Monday, February 9, 2009

RegExp Options Explained

Now we will get to the various options you may give your regexp-engine. Please keep in mind that this depends on the engine you are working with. I will explain the options that apply to most implementations of regular expressions.

You should use The RegexCoach and play around with the examples while checking and unchecking the options.




(i) -> case insensitive matching

/(cat.*?)(cat)(.*?)$/i

The Cat and the Cat?

If we use case insensitive matching it will not matter if ,,cat’’ is capitalized or not.

(s) -> single line matching

/(cat.*?)(cat)(.*?)$/is

the cat and
the cat?

The engine will do a multi line match without the need to put a \n. In this case the newline is included in the wildcard (dot). In other words the string is regarded as a single line even if it contains more than one line.

(m) -> multi line matching

(cat)(.*?)[\?]$

the cat and dog?
the cat?
cat?

The multi line option changes the behavior of the anchors ^ and $ . The will work for each line and not start and end of the whole string.

(x) -> exclude unescaped whitespaces

(cat)\s(.*?) [\?]$

the cat and dog?

We have an escaped whitespace \s and an unescaped space _ after the second group (). If you turn (x) on, the engine will ignore that there needs to be a space before the ?.

(g) -> match globally

(cat)(.*?)

the cat and dog?
cats and dogs

If you wand to use the expression several times on a string, you need to make it global. This will continue the match on the string after the first match. This is very useful if you use the match in a while context.

Friday, January 30, 2009

Look Ahead Behind and Around

The look-ahead is used to only match the string if something lies ahead or does not lie ahead of the current match.

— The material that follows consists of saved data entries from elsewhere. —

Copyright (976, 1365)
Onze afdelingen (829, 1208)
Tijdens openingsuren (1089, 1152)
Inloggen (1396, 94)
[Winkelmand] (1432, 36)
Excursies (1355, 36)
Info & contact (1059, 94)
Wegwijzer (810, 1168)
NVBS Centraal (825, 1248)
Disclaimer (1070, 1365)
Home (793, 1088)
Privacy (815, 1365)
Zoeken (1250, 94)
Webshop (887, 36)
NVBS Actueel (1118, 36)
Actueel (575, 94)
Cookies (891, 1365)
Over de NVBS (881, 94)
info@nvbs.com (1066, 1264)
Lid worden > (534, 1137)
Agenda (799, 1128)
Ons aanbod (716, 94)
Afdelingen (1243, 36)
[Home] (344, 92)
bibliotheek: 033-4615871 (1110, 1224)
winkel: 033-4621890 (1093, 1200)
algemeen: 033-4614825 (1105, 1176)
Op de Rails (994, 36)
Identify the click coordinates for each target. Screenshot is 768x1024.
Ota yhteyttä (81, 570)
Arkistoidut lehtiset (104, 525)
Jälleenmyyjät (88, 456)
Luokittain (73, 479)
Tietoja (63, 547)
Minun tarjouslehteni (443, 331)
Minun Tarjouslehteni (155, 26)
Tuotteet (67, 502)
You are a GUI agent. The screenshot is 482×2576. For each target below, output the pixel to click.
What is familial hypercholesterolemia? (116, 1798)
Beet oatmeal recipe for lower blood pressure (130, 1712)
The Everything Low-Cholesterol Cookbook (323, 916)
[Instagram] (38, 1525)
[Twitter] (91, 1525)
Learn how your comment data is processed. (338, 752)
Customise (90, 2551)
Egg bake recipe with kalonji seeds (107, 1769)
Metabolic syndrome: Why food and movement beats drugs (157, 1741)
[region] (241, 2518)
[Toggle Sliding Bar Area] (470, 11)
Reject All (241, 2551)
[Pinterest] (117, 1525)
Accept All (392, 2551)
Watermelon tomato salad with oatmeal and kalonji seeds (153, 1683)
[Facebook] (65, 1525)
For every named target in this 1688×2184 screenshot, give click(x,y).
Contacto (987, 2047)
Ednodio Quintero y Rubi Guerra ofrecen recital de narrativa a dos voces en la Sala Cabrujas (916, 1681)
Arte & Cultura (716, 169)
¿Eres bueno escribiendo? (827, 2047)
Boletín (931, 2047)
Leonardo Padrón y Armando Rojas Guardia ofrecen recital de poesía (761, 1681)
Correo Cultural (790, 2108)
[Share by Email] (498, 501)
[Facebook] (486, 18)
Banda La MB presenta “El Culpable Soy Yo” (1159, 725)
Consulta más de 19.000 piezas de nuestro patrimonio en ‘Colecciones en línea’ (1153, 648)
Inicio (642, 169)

The trick is that the look-ahead does not consume parts of the string. A second match would also consider parts of string, where the previous look-ahead matched.

positive look-ahead

(truck|car)s(?=\s)

Do trucks like cars?

This will only match trucks because cars is not followed by a whitespace.

negative look-ahead

(truck|car)s(?!\s)

Do trucks like cars?

This will only match cars because it is not followed by a whitespace.

positive look-behind

(?<=\s)(truck|car)

Are cars scary?

This will only match the first car and not the car in s-car-y because a whitespace needs to be behind the match.

negative look-behind

(?<!\s)(truck|car)

Are cars scary?

This will match the second car in scary because an s is not a whitespace.

look-around

(?<=[\ss])(truck|car)(?=[sy])

Are cars scary?

This will match both ,,car’’ . whitespace or s on the left and s or y on the right.

(?<=[\ss])(truck|car)(?![sy])

Do cars like carpets ?

Now the car in carpets will match.

Wednesday, January 28, 2009

Alternation

Sometimes you do not need exact matches, or you need to decide between several options. You can define two or more options for the regexp-engine to match. This works like an logical or .

(vehicle|car|van|truck)

I love my car!
I like my van!
My vehicle likes me!
Do trucks like cars ?

This group matches anything with vehicle or car or van or truck.

If you put an s behind the group, only the plural will match.

(vehicle|car|van|truck)s

Do trucks like cars ?

Repetition

Like you have learned using the plus and star for repeating, it is also possible to specify the repetition of groups or character classes more exactly.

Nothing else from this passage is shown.